Au détour d’un lacet, le regard tombe au fond de la vallée sur Lamayuru, coincé dans les rochers. C’est notre premier monastère, le plus vieux, au nom évocateur d’un lointain Tibet. Il est superbe.

La suite est tout aussi surprenante : les rochers (où est-ce du sable) se sont cristallisés dans le lit de la rivière en reproduisant la forme d’une mer mouvementée, véritables vagues minérales.


Gata loops, route Srinagar-Leh, Ladakh


Khalatse : premiers chortens

Khalsi (Khalatse) est un petit village, suffisamment verdoyant pour reproduire le même contraste qu’une oasis dans le désert.
Le menu, rice and vegetable, a toujours le même intérêt, mais le cadre lui vaut le déplacement. 
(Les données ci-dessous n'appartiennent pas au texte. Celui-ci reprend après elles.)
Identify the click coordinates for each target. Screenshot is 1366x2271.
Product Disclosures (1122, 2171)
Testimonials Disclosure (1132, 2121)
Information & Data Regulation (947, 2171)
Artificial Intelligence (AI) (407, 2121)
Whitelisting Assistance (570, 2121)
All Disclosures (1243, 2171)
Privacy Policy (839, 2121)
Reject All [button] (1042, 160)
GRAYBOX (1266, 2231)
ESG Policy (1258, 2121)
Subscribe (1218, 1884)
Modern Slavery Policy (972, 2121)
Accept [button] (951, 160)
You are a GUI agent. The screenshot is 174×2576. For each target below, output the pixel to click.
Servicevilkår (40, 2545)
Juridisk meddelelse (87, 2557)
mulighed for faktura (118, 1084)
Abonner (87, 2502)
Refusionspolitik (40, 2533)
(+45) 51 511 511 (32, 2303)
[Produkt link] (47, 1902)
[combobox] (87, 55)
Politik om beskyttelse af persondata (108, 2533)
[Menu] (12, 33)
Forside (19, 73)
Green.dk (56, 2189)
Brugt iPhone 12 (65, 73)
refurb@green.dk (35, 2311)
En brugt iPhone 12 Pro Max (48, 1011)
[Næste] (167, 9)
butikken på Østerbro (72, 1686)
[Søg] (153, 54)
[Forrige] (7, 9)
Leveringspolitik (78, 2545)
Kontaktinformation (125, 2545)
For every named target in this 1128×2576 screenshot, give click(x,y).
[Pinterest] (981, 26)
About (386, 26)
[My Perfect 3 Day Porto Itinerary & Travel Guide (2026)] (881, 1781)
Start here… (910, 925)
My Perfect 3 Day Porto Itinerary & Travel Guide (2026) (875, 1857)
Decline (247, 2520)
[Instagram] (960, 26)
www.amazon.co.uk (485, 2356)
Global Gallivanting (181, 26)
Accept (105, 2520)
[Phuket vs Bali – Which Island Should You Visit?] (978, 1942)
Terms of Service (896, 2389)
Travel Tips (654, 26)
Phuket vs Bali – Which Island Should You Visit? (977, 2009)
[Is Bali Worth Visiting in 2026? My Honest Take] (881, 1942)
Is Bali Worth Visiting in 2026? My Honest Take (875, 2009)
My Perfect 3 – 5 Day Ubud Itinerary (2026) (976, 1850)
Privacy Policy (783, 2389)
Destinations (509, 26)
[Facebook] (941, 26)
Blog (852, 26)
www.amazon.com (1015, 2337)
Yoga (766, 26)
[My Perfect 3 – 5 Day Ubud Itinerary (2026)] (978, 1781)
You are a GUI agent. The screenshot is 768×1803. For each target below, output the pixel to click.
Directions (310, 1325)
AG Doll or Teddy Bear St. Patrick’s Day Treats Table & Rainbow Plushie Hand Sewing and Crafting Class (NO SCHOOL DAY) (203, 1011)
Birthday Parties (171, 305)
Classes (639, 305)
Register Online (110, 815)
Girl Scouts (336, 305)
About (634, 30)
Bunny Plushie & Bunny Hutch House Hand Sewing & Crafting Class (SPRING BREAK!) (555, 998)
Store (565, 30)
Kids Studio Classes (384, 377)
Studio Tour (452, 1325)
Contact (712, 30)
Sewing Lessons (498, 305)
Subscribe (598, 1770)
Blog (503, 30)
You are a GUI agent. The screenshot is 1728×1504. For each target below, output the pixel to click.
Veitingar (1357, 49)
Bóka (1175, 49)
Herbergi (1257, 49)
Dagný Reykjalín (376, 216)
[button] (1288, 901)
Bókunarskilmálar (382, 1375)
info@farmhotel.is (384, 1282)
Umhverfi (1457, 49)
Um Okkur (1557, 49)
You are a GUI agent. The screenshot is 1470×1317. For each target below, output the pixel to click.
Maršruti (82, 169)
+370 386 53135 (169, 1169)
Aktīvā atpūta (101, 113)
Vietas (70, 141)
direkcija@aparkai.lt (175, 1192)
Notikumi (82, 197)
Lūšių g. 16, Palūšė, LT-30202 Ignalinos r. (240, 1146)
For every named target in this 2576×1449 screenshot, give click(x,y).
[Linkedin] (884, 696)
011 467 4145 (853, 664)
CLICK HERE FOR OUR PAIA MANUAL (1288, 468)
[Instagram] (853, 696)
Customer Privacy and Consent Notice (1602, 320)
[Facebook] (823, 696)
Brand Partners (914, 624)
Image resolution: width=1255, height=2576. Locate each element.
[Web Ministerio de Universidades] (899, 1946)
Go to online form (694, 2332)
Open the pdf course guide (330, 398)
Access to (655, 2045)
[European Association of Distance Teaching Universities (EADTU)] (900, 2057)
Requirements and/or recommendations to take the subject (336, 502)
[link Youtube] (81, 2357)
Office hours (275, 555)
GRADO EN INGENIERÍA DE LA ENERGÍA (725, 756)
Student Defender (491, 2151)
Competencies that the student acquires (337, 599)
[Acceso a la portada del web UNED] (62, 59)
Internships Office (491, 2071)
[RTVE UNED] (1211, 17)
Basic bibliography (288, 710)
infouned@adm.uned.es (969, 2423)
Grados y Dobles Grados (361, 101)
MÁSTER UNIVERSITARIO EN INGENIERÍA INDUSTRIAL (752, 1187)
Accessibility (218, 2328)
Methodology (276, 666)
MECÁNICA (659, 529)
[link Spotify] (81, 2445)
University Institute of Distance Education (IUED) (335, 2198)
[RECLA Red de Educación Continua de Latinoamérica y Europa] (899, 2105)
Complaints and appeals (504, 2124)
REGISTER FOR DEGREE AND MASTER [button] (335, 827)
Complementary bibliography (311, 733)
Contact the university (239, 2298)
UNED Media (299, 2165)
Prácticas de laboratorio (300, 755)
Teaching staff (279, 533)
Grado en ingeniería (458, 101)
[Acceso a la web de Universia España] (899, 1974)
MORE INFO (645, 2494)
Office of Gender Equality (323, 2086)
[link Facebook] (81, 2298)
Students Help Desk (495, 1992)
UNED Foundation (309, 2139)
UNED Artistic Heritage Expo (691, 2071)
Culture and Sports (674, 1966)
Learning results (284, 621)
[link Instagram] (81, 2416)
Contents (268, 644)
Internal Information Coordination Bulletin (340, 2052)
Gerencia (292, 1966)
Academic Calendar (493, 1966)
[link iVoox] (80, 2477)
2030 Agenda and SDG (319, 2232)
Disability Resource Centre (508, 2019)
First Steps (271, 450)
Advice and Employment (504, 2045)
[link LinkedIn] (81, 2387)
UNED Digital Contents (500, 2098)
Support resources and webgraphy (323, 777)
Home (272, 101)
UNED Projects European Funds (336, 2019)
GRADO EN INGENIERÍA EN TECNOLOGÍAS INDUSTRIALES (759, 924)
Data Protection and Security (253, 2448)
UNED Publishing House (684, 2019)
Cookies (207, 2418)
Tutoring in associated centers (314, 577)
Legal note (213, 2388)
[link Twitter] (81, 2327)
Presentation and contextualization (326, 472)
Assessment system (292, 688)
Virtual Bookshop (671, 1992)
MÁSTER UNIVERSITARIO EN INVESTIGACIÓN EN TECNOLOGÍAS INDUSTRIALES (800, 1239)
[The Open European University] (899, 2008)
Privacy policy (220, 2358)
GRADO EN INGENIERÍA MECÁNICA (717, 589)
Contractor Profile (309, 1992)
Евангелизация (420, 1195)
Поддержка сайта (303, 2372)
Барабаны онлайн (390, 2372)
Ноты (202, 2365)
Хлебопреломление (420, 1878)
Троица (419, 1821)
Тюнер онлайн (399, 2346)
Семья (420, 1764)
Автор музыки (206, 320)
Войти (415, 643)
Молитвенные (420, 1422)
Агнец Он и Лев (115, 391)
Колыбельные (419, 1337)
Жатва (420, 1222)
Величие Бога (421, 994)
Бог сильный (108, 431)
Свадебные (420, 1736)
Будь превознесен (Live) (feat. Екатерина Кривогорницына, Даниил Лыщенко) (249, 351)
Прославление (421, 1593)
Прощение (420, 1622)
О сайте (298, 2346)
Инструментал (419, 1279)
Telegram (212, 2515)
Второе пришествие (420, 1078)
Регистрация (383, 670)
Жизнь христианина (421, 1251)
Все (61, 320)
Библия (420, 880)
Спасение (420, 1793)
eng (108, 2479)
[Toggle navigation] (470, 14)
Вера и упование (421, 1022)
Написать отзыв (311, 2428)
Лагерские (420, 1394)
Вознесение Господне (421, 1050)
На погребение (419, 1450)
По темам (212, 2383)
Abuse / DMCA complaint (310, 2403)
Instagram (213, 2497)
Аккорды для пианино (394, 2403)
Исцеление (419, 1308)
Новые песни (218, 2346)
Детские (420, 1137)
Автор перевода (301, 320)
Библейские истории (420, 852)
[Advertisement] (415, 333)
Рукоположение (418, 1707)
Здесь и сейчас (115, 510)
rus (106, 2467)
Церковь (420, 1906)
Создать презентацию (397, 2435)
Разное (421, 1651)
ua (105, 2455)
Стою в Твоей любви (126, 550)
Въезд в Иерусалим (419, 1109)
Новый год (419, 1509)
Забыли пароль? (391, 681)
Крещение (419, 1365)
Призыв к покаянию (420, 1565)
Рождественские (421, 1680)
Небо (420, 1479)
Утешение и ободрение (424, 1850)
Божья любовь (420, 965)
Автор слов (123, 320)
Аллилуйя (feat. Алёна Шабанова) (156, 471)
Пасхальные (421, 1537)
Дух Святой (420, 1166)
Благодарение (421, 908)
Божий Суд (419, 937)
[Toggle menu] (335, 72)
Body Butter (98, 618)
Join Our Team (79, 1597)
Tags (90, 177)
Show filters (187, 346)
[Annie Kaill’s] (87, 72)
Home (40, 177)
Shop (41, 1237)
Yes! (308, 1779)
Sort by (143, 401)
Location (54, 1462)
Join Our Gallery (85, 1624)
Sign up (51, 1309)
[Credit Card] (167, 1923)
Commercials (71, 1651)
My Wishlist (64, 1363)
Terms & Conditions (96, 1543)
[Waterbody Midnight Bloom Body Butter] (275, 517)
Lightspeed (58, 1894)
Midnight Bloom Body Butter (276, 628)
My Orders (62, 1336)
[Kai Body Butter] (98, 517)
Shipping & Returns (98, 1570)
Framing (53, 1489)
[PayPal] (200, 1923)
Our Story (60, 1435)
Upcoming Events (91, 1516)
Monastère à Khalatse, route Srinagar-Leh, Ladakh

Khalatse, route Srinagar-Leh, Ladakh

Nos premiers chortens se trouvent à l’entrée du village, le soleil de midi délasse des crispations nocturnes et matinales, le curry réchauffe et la paroi rocheuse qui nous fait face transporte d’enthousiasme. Que ça doit être bien de là-haut !



Nos premiers chortens, route Srinagar-LehKhalatse, Ladakh

La route jusqu’à Leh est ensuite moins variée, mais reste très belle lorsque la rivière aux eaux pures s’inscrit dans la roche ocre tel un ruban bleu-vert intense.


Enfin à Leh !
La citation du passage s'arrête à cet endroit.